Love, your cousin Vicki

Brenda said...

Leslie, you are in my prayers. Here's a quote I really liked from Amy Grant's book, Mosaic:
“In our lives the darkest times, the days that are bleak and black, add depth to every other experience. Like the dark bits of color in a mosaic, they add the contrast and shadows that give beauty to the whole, but they are just a small part of the big picture.”

Devksi said...

My husband went to school with your husband, he did not know him very well but we heard about your loss. I want you to know my prayers are with you and your little boy. I pray that God will bless your family with comfort and strength. You seem like a strong woman and mother, you blog shows how strong your testimony is. That is what will get you through this. Take care of yourself. (I hope you don't mind that I posted this)

jensenfamily said...

Thinking about you guys. Hope we'll get to see you at Christmas. Erin

Teresa Higginson said...

Leslie, It has taken me a long to time write something because words cannot even begin to describe how I feel...just know that we love you, Aaron, and Aaron Jr. and pray everyday for you to have peace and comfort...

Scott / Lori said...

Leslie,
We love you all. My heart is aching for you and Aaron Jr. We pray for you all the time. We will all miss Aaron for so many different reasons. So many things remind us of him. We were sitting in the lobby of a restaurant the other day and Scott and I were saying the benches in the waiting area looked just like Aaron could have built them. We are here for whatever you need. We love you all so much. Lori

Mindy said...

Leslie, I just wanted to tell you that although I never got to know Aaron, I always felt like he and my husband Brandon would get along. Brandon loves building things with wood, he grew up on a farm and longs to have a horse now, as he did as a young boy. He's a cowboy at heart, and loves the outdoors. I wish they could have even met, and got to know each other. I was just thinking that I don't think I ever told you my thoughts on our husband's similarities. I'm sure Aaron was a great man!

Love you!

Andrea said...

Leslie,
I left a comment on your blog this morning. As I kept reading I read your husband's obituary...and the world suddenly became much smaller. Shockingly I realized that we are pratically neighbors. I live in Centerville about a block out of Bountiful.
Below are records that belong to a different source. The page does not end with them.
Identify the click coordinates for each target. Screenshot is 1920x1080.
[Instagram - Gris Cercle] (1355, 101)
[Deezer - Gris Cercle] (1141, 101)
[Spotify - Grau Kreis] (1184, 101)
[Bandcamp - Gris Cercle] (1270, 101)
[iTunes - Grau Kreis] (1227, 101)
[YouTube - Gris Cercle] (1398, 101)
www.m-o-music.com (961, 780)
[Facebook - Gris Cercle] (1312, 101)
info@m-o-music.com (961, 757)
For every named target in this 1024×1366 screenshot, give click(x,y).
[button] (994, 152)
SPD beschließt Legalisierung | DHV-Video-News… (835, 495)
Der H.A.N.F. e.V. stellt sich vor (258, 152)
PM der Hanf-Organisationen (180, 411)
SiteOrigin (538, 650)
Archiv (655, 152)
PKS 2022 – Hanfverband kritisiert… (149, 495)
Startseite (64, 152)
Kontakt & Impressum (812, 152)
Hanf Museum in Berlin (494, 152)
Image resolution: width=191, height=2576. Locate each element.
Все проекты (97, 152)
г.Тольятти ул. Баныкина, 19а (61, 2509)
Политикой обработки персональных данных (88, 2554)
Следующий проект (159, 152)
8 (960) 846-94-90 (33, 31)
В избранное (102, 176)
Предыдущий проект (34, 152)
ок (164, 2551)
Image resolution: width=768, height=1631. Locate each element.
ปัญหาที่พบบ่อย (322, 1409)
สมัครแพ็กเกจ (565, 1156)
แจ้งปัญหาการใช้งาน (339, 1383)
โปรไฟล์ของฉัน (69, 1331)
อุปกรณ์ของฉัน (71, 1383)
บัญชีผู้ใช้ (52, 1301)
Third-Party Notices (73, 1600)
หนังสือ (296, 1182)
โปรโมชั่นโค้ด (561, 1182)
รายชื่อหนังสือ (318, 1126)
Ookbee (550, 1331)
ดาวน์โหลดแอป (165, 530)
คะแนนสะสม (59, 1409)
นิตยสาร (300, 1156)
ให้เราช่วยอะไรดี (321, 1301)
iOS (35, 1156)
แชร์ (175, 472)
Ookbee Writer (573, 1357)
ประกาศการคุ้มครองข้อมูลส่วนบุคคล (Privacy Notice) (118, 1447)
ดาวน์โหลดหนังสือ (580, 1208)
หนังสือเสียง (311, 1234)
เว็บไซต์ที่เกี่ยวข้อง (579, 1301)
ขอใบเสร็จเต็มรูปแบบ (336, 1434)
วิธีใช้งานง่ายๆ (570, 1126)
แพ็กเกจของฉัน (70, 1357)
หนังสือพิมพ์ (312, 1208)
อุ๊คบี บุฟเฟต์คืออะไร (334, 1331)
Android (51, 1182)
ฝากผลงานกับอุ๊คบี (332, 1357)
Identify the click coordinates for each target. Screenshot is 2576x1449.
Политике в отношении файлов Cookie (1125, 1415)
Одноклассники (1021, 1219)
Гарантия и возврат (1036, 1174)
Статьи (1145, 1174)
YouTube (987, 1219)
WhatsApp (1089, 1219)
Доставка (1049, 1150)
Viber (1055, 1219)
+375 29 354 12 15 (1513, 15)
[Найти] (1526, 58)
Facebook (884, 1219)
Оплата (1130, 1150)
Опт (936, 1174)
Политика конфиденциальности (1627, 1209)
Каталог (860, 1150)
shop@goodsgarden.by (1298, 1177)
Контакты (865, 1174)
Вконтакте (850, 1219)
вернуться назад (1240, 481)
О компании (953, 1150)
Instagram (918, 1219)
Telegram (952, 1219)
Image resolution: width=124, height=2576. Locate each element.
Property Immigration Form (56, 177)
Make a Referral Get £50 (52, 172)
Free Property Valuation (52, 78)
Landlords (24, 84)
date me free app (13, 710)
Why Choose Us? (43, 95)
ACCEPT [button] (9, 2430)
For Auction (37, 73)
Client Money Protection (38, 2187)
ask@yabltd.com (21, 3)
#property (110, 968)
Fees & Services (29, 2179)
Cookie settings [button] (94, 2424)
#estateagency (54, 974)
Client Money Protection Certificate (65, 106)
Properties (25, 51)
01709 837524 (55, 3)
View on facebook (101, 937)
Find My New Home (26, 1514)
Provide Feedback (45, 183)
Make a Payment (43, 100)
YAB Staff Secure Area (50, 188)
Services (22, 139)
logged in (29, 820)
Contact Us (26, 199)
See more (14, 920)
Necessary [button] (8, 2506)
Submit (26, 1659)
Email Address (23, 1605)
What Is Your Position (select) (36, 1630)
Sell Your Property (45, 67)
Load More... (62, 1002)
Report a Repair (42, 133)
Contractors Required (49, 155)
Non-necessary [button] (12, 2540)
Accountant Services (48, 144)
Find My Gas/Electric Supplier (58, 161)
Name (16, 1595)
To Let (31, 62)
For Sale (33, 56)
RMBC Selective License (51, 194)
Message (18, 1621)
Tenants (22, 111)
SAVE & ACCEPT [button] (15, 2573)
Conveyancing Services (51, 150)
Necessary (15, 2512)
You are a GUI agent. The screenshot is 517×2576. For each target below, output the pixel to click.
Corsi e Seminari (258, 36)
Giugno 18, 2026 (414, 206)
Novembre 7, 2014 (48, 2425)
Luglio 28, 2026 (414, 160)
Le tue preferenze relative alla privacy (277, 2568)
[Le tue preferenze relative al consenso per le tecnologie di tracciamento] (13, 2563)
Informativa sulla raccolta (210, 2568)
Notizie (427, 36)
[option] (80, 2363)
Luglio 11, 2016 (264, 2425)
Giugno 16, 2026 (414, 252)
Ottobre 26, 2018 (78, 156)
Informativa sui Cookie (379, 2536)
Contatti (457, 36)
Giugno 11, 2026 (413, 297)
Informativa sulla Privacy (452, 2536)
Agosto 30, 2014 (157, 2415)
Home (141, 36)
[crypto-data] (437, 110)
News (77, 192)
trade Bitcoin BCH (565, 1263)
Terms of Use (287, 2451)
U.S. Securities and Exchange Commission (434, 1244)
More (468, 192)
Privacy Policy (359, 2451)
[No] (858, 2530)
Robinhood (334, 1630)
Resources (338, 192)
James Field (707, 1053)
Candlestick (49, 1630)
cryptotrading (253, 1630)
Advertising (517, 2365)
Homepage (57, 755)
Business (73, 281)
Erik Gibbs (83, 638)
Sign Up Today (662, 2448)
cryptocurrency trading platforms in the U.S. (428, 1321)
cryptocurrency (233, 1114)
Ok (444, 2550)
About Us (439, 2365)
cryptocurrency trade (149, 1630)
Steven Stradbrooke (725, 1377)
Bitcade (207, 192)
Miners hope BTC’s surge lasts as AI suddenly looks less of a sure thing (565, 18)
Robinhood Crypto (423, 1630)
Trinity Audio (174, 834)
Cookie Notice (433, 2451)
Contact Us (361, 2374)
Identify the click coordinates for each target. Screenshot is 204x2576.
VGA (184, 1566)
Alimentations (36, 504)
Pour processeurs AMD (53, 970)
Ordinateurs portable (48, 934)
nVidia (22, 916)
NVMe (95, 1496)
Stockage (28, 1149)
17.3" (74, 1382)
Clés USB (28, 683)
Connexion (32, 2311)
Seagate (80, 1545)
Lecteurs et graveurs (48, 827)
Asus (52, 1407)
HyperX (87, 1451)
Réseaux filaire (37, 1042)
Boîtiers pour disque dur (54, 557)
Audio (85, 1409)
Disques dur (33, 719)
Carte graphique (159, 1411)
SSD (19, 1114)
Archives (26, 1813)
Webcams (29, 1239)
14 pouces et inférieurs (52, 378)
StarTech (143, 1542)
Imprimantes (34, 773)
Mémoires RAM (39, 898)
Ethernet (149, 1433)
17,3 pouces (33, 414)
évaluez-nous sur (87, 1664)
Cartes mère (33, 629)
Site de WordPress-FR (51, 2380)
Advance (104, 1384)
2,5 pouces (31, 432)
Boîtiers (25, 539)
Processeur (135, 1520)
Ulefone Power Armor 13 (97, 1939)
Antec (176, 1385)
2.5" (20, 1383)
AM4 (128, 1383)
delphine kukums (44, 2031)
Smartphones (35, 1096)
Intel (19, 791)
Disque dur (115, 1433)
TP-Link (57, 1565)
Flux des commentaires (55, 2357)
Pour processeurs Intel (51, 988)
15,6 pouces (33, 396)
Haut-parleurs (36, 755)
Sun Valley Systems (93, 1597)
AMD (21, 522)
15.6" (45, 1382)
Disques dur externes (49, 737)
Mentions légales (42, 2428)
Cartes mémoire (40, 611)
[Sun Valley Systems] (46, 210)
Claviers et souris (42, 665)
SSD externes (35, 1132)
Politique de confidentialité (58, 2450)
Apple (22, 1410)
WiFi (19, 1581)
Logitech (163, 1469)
I have driven past that mortuary several times...but I will never drive past it again without thinking of you. I would love to meet you; to grieve with you, to be a friend. I just feel compelled to do something, seeing as we live so close. You can e-mail me at andrea.judson@gmail.com or comment on my blog: andreajdansie@blogspot.com. By the way, I am in process of starting my own photography business! Looks like we have something in common.

Lara B said...

Hi Leslie, you don't know me but I just came across your blog and I had to let you know that through your writings I can tell what an amazing person you are. You have inspired me to be a better person and especially a better spouse. Thank you for that. I pray that you and Aaron Jr. (who is adorable) will continue to find peace and comfort from our Savior. Take care and may The Lord bless you. Lara
BTW you are an AMAZING photographer. Way to go!

Leslie said...

thank you, lara b.
i needed these words tonight. i am having a difficult night.

Our Ohana said...

I know this was posted forever ago and I know that you don't even know me but, what a beautiful tribute to your sweet husband. As I read back over your posts the few weeks after your husband died I can really see your strength!! It has helped me get through these past few weeks that have been SO SO difficult!! Thank you!

Southern Queen of the Crazies said...

Saw your comment on "Tale of Two Coins." I am going to catch up in the coming days. I am sorry for your loss.